Luz artificial de día… Boca del lobo a la noche

Lograr que la Municipalidad de Paraná bajo gestión de Sergio Varisco responda a las inquietudes de los vecinos, mediante una estructura comunicacional inteligente, criteriosa, es una utopía. No es la primera vez que lo abordamos pero recorriendo Redes Sociales, y en especial Fan’s Page’s amigas nos tentamos a convocar una vez más a la sensatez a los funcionarios competentes.
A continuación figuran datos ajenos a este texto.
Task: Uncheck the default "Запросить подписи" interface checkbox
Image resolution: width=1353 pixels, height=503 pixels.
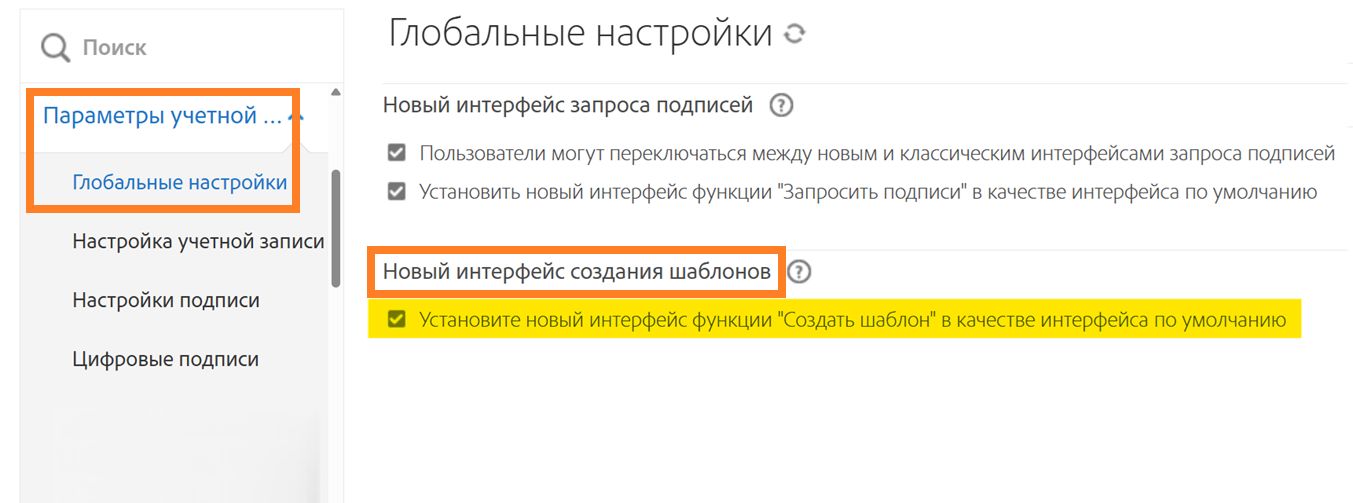Action: [397, 191]
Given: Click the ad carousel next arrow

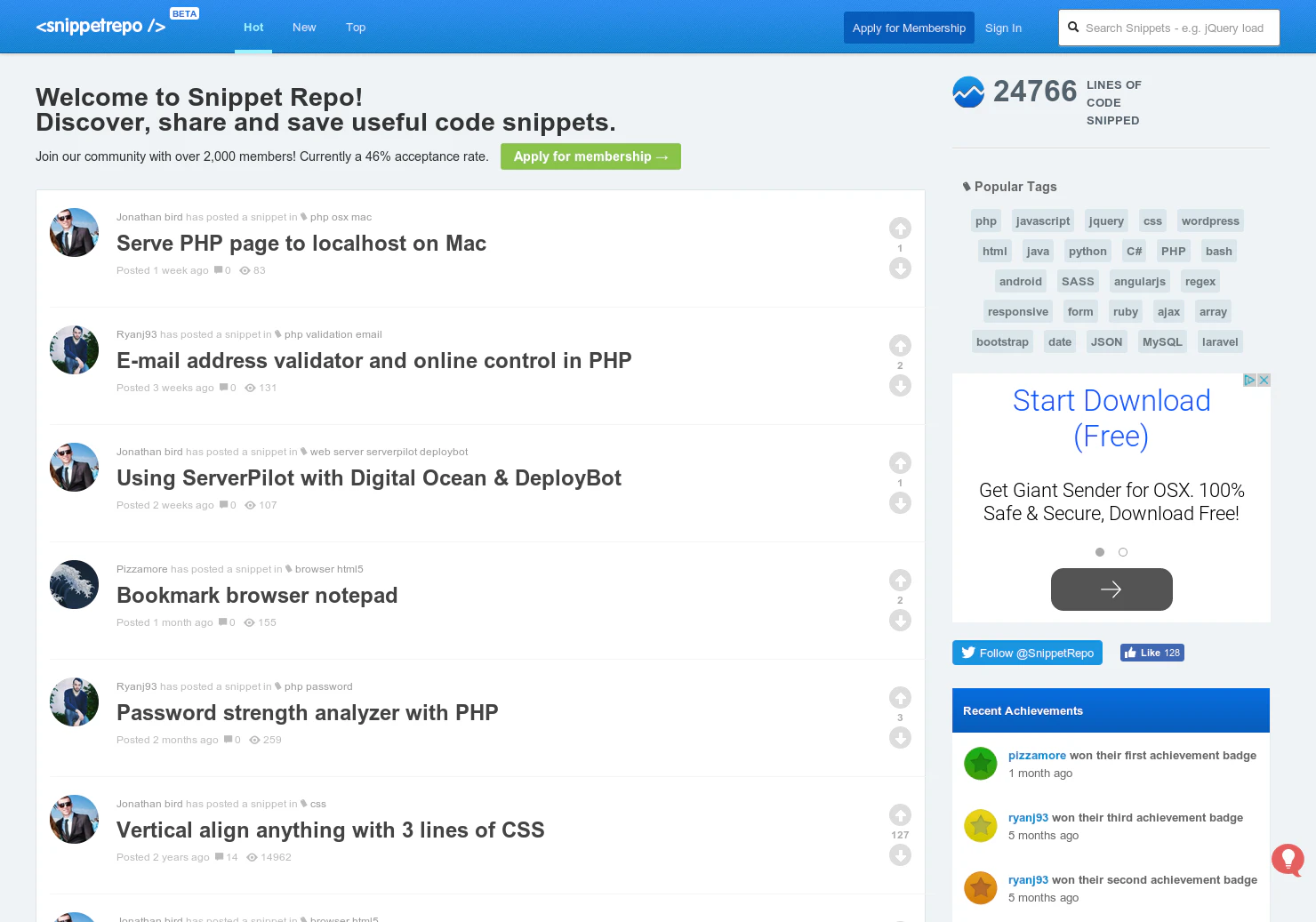Looking at the screenshot, I should pos(1111,589).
La Peatonal San Martín, como otras arterias, avenidas y plazas siguen luciendo columnas de iluminación funcionando a pleno día y de noche impera la oscuridad.

 

Mientras Sergio Varisco continúa recuperándose de su delicado estado de salud en materia coronaria y se extendió el receso administrativo municipal hasta fines de enero, la ciudad muestra dos caras: la de las obras anunciadas de manera estridente, y la desidia, la dejadez de determinadas áreas de un municipio contradictorio.

Evidentemente, que pese a las buenas y nobles intenciones de quienes juraron cuidarle las espaldas al presidente comunal, la acefalía de Gobierno es ostensible en ciertas cuestiones relativas a decisiones contundentes a tomar.

 

A la suciedad de la Capital, los pastizales altos, las calles destruidas, se suma el funcionamiento complejo de los servicios, entre ellos, el alumbrado público.

Sobran las notas publicadas en Cuestión Entrerriana acerca de cómo se dilapida energía eléctrica con columnas de la luz encendidas a lo largo de la jornada, y misteriosamente apagadas cuando cae la noche.

 

Y no es el micro o macro centro el único sector desprotegido. Ocurre a lo largo y ancho de la ciudad, inclusive con las luminarias nuevas.

Por ello es que hemos convocado a las autoridades pertinentes a explicar, a revelar el porqué de tan enigmático despilfarro. Nadie habla. Nadie manifiesta tan solo un argumento creíble.

 

Como si precisamente se ocultara alguna clase de impericia, de negligencia humana por sobre el sistema tecnológico. Y así estamos… no solo en la Gestión Varisco ya que esto viene de arrastre del mandato de Blanca Osuna. Sin embargo, como ocurrió con Mauricio Macri en la presidencia de la Nación, hubo demasiadas promesas de campaña y la realidad fue claramente diferente.

 

Por ello, lo mejor es hacerse cargo; sincerarse y con una introspectiva acérrima, reconocer limitaciones y equivocaciones, tratando de cerrar el proceso 4 años de Gobierno con un vuelco de 180 grados en la manera de comunicarse con los vecinos.

Y la mejor publicidad que pueden hacer es esgrimir una postura de plena humildad y severa autocrítica. De lo contrario se tira plata a la calle recompensando a medios y periodistas por sus silencios cómplices.